In 2010, her website referred to her as an employee of the Awami League’s UK-based lobbying unit — and in 2017, footage emerged of Siddiq speaking at Awami League rallies in the UK, designed to generate support for the party amongst UK-based Bangladeshis. She has also relied on Awami League campaigners at successive general elections, and is currently living in a £2 million London home, owned by millionaire businessman and Awami League executive member Abdul Karim. It bears repeating that Siddiq is now a senior Labour minister, with considerable influence over the UK’s economic policy.
Perhaps unsurprisingly, Siddiq is a regular fixture at events hosted by Labour Friends of Bangladesh, an advocacy organisation which aims to strengthen the Labour Party’s relationships in Bangladesh. The group has led a number of visits to Dhaka, wherein Labour MPs have had an opportunity to meet with senior Awami League figures. Previous trips have featured Justice Secretary Shabana Mahmood, Commons Leader Lucy Powell — and Keir Starmer himself. In 2016, LFB spent £1,200 on a week-long trip to Bangladesh, during which he met with political leaders and “Bangladeshis with connections in my constituency”.
Of course, this problem goes well beyond the Labour Party. Tower Hamlets’ much-maligned mayor, Lutfur Rahman, continues to rely on the support of groups with close and controversial links to Bangladesh. In 2010, he was linked to the fundamentalist Islamic Forum for Europe, a pro-Sharia group which was assisted in its founding by Bangladesh-born activist Chowdhury Mueen-Uddin.

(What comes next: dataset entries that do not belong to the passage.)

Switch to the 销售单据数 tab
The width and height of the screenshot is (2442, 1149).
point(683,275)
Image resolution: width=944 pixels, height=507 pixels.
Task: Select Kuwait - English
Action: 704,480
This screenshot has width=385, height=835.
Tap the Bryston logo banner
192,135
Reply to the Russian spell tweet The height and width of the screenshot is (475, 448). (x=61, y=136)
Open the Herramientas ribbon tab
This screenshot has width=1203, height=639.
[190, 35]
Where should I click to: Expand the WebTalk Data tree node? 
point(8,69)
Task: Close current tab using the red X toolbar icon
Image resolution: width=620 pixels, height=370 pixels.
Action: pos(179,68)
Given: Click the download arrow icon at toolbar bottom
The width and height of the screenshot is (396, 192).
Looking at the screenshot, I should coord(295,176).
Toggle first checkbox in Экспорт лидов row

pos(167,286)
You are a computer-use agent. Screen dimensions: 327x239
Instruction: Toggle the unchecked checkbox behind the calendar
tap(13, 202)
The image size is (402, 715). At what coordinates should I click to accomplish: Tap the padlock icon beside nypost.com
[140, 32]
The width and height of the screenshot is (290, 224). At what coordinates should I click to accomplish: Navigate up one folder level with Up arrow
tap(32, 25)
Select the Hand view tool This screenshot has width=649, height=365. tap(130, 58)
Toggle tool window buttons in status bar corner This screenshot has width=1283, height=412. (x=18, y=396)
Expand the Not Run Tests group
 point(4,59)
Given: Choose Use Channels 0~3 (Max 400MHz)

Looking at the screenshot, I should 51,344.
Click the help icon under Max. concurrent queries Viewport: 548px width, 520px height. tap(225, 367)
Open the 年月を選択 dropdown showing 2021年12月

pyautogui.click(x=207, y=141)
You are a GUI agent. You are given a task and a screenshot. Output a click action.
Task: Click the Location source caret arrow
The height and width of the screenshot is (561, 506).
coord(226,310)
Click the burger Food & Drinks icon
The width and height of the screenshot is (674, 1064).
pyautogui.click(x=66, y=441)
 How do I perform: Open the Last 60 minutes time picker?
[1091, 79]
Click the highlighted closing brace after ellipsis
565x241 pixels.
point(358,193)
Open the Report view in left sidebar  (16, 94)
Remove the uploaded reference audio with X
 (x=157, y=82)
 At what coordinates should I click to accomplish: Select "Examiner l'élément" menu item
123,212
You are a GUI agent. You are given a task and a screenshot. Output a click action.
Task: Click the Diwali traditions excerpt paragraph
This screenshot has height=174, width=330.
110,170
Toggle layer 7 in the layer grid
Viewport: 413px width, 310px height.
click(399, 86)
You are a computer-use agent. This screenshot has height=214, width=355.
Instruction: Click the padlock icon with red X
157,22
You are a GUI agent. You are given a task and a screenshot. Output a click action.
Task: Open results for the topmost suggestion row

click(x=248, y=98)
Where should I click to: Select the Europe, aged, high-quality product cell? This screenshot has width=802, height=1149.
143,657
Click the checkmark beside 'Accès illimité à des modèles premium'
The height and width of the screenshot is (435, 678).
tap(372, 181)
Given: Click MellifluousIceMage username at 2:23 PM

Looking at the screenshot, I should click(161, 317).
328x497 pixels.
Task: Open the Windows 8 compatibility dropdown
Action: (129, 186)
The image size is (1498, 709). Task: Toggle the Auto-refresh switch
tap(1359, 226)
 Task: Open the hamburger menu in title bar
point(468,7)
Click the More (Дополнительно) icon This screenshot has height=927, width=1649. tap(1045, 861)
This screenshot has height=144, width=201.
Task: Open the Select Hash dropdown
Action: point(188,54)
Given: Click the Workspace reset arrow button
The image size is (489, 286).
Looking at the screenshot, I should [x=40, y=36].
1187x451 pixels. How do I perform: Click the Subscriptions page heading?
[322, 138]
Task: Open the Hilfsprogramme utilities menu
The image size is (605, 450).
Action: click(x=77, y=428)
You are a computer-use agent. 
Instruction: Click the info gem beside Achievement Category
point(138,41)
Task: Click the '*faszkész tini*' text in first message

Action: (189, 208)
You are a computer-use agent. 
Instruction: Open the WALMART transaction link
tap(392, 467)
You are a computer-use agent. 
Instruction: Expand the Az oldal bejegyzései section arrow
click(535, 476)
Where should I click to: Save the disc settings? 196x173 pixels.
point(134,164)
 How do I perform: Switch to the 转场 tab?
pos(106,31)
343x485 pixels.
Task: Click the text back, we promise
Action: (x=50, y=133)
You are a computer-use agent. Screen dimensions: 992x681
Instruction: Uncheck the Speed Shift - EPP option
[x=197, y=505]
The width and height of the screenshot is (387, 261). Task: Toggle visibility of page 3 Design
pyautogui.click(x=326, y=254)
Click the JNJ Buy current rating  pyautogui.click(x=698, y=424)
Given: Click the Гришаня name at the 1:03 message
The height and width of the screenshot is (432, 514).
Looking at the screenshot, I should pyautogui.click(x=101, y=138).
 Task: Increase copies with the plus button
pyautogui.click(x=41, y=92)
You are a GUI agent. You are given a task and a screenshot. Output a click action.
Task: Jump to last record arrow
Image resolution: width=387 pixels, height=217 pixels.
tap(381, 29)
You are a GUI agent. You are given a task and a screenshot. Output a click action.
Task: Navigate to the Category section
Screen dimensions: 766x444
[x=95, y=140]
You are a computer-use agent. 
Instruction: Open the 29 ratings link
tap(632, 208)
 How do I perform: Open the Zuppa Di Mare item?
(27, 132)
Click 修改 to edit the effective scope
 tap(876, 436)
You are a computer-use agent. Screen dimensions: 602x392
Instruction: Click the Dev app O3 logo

In 2013, Mueen-Uddin was convicted of 16 killings during Bangladesh’s Liberation War, by the International Crimes Tribunal.
It is patently absurd that events in Bangladesh are having such a profound impact on British local politics
Meanwhile in 2014, Rahman provided a character reference for Mahee Ferdhaus, a Bangladeshi businessman who was later sentenced to three years in jail for money laundering. In the same year, BBC’s Panorama alleged that Rahman had personally diverted over £3.6 million of grants to charities run by Bangladeshis and Somalis in return for electoral support, while also employing a journalist from a Bangladeshi news channel that had lavished Rahman with positive coverage. Why are Bangladeshi patronage networks being used to win local elections in London?
It is patently absurd that events in Bangladesh are having such a profound impact on British local politics. That developments in Dhaka now prompt protest and celebration on the streets of London should set alarm bells ringing. Something has gone terribly wrong in our handling of immigration, integration, and foreign influence. By failing to take this threat seriously, we have left ourselves exposed to genuine subversion on behalf of a dysfunctional South Asian regime.
Ignore the fretting of the war hawks — this is the UK’s real foreign influence scandal. If Putin really wants to influence our politics, he doesn’t need to bother with cyber attacks — he should just apply for a visa from the Home Office.